Why is our fire alarm in Japanese?


As you probably know I’m a fire alarm engineer by trade. I did an installation on a building in a town nearby as part of a big refit project working with all the other trades. It was a full gut and rebuild project, stripping the building back to the shell, moving some walls and doors, and making it back up like new.

The fire alarm was to be a really fancy system because the tenants of the five suites to be created were considered high risk.

I’d already done two installations for this company, and in the time between these previous ones and the latest install I’d had to switch brands due to COVID making my regular go to brand “Apollo XP95” very difficult to get hold of.

Not to worry though, “Hochiki ESP” is an equally capable system and I am qualified to install that too – so on this particular task I picked that system instead, complete with a suitable fire alarm control panel (an Advanced MX-Pro 4)

Just after I finished the fire alarm install in the new building the previous manager left and a new one was recruited. The new manager was an absolute Karen.

Nothing was ever right, she criticised everything on this install, although thankfully from my point of view there was nothing she could pull my install up on. Muggles don’t generally understand or notice fire alarms so they’ll leave well alone.

About 4 weeks after I installed and commissioned I got a phone call from the Karen asking “why is there Japanese writing on the fire alarm” and demanding I come down and make it right. Ah the wild Karen finally finds something to complain about.

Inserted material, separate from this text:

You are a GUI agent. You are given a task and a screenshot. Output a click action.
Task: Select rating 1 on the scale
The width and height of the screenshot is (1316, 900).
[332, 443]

Well thinking the display on the panel had failed (a known issue with some fire alarms, although not this particular brand) I headed down there expecting to find the screen full of corruption – sometimes when it does corrupt you get Japanese letters.

I went to the panel – nothing wrong there. Checked the system log. Nothing.

So what the hell was wrong?

I decided to go and see the wild Karen and ask her if she could tell me what she had seen. She took me to a nearby call point and said “it’s this. Why does it say Press in Japanese?”

Written across the bottom of the break glass is the alarm system protocol “Hochiki”

“That’s the brand” I told her.

“Well the ones next door say PRESS” she responded.

“Oh do they? Can we go and look? I enquired, hoping to actually shut this horrible woman up and show her up for the idiot she was.

So we went in next door and looked at the Apollo XP95 ones. Those with “XP95” proudly emblazoned across the bottom of the call points.

Karen didn’t apologise for calling me out for this, and I never billed them for the call out; although shortly after I received a call saying they’d decided not to use my services anymore. Wild thick Karen fear those more intelligent than them.

Ironically 5 months after they decided to stop using my services I received a call to a fault on the system I’d fitted – under “warranty”. There was another companies name on the fire panel screen, thus invalidating the warranty.

Fire alarms work under the principle of “you touched it last, it’s yours”. She wasn’t happy. She was even less happy when I told her that verdigris on the bottom of a detector is an indicator of a water leak, and that wouldn’t be a warranty claim anyway, and I was going to have to charge them for both the call out and the new detector, but I can’t actually do anything because as I said “last person to touch it owns it”. I wasn’t willing to resume working for them.

I did charge them for this call out. I usually always charge for my time. The bill was never paid. It knew it wouldn’t be, but I did it because it now means they’re on stop with my business and I can legally deny them service.